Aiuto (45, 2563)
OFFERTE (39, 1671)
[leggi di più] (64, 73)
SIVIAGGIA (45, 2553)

--

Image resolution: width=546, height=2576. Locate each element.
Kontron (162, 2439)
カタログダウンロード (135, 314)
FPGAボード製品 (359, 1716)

■ **WORK REQUEST**:
Everything above from the line containing "Image resolution: width=546, height=2576." down to the line containing "FPGAボード製品 (359, 1716)" should be copied exactly, both end lines included, and nothing else.

■ **ANSWER SECTION**:
Image resolution: width=546, height=2576. Locate each element.
Kontron (162, 2439)
カタログダウンロード (135, 314)
FPGAボード製品 (359, 1716)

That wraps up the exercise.